**EXERCISE DIRECTIONS**
Please repeat exactly the lines below from the line with "You are a computer-use" to the line with "Where should I", including both, and leave out every picture.

**DATASET CONTENT**
***
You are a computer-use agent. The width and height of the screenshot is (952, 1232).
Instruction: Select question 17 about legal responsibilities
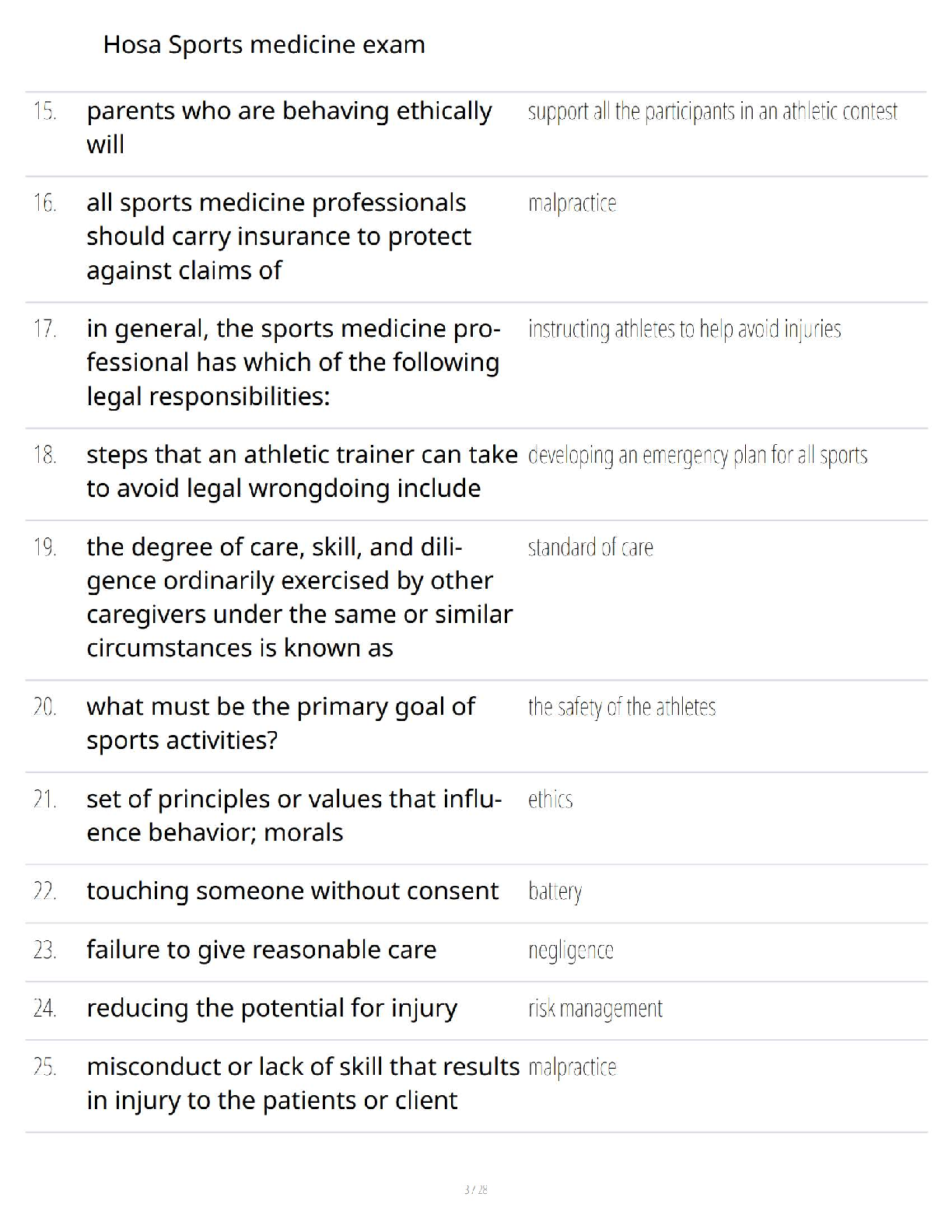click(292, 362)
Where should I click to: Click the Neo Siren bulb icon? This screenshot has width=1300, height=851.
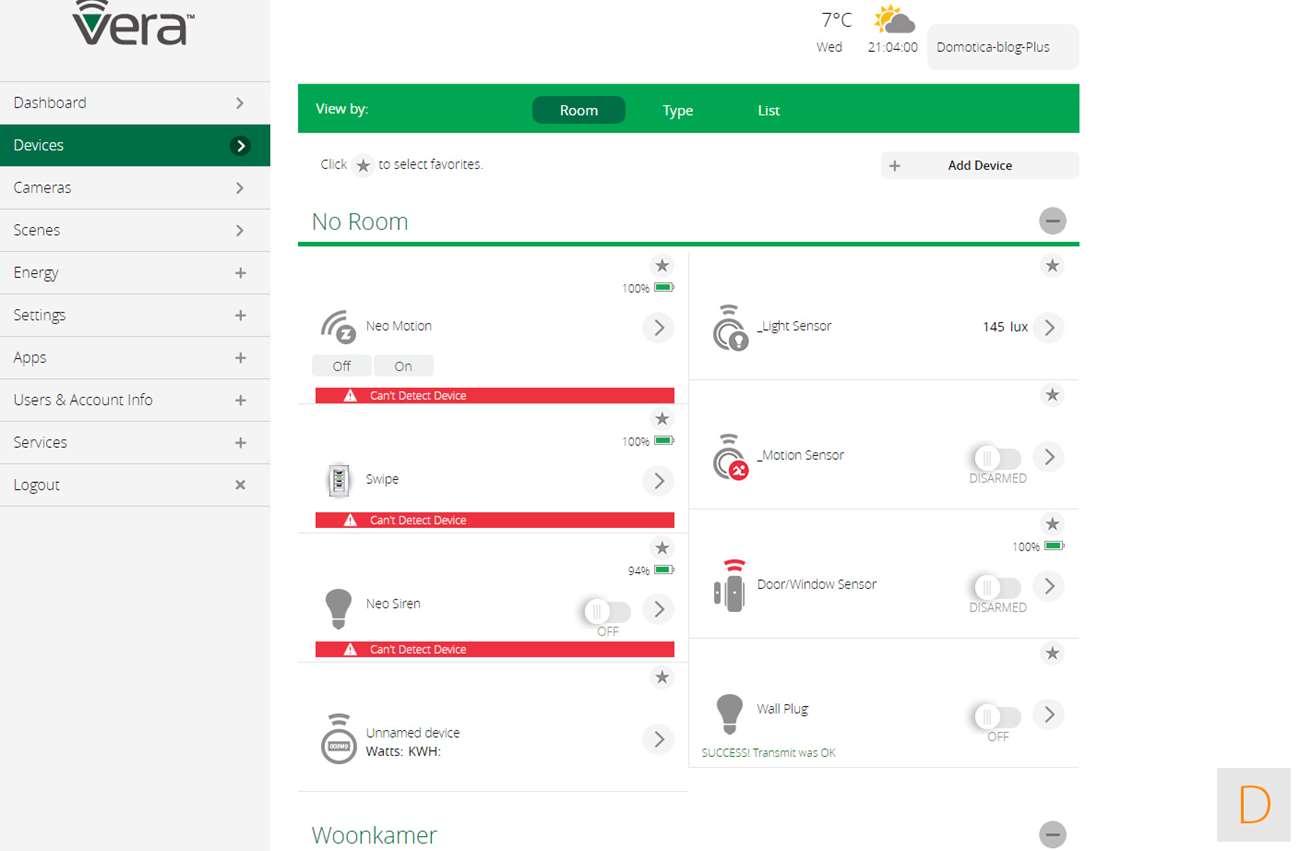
***
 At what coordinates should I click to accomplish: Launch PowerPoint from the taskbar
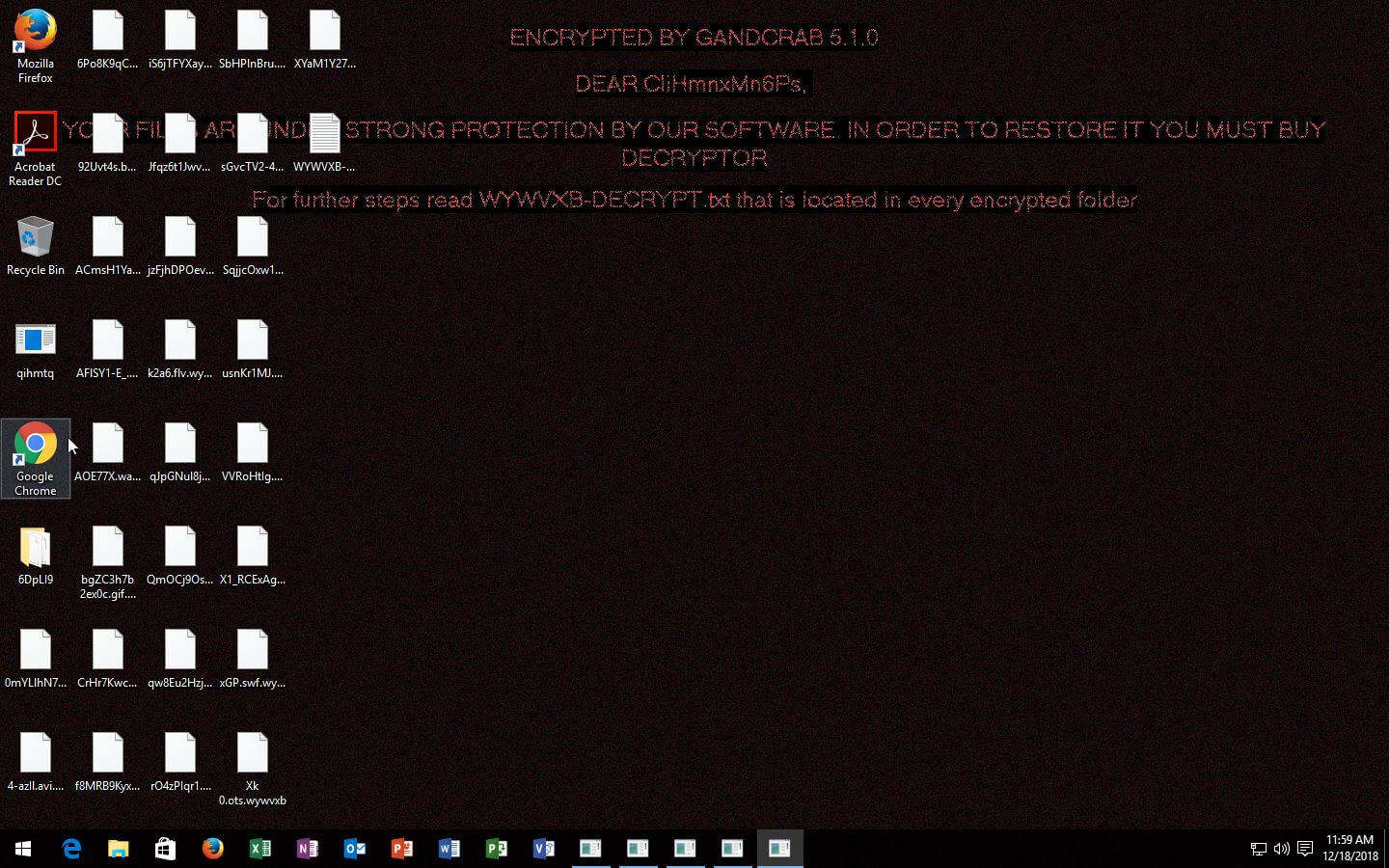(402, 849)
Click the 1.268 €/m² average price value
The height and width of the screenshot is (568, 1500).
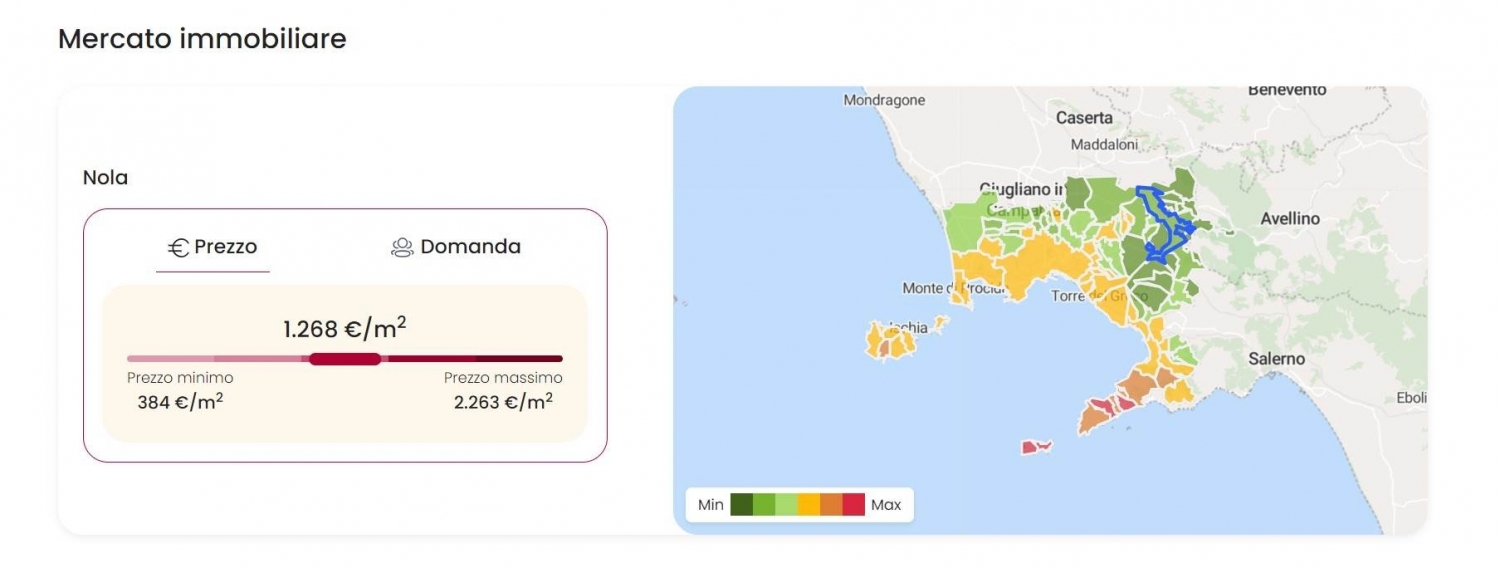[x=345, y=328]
***
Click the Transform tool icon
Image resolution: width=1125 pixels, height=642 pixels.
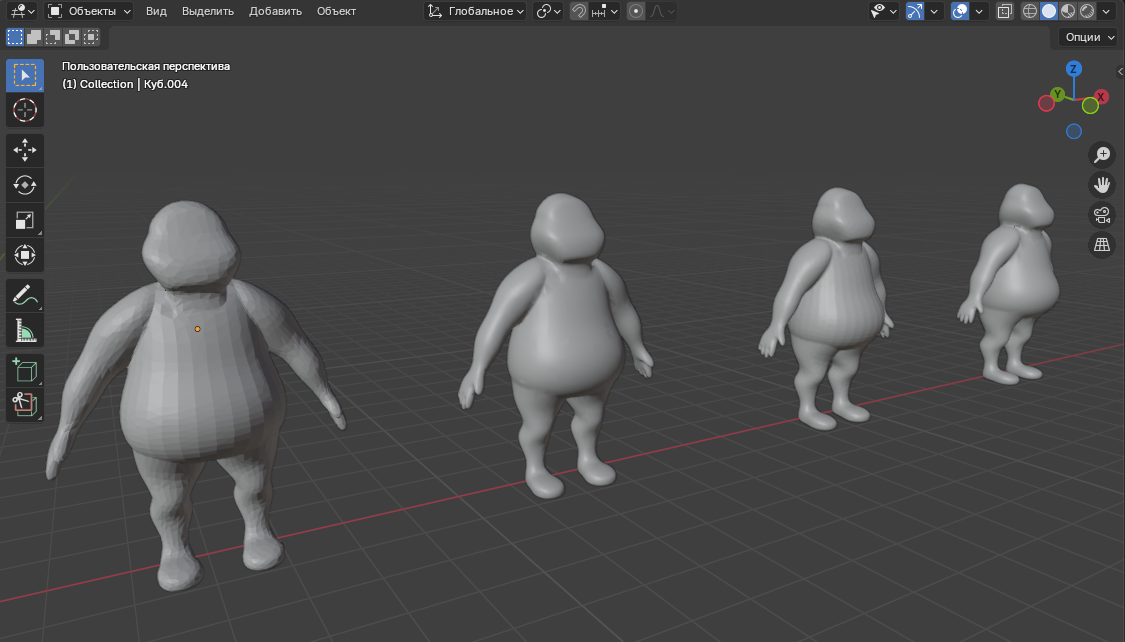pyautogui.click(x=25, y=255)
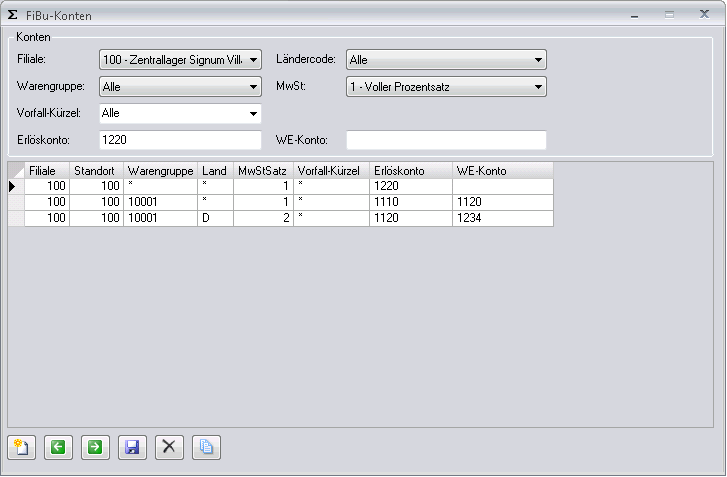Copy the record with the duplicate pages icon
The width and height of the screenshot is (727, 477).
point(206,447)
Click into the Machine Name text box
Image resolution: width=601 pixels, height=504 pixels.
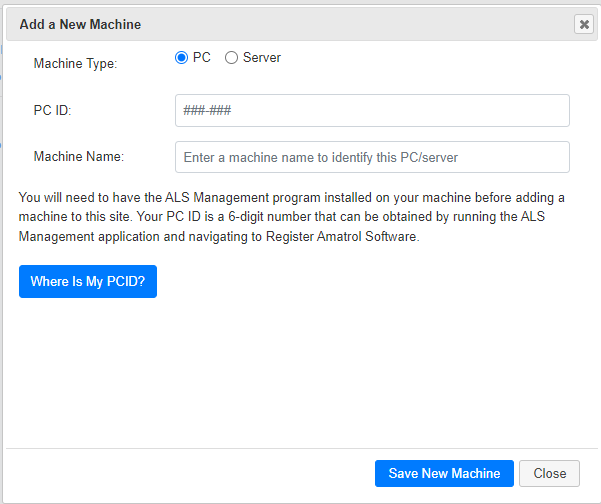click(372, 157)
***
**SOLUTION FOR THIS EXERCISE**
You are a computer-use agent. The width and height of the screenshot is (952, 1232).
Instruction: Select question 17 about legal responsibilities
click(292, 362)
Where should I click to: Click the Neo Siren bulb icon? This screenshot has width=1300, height=851.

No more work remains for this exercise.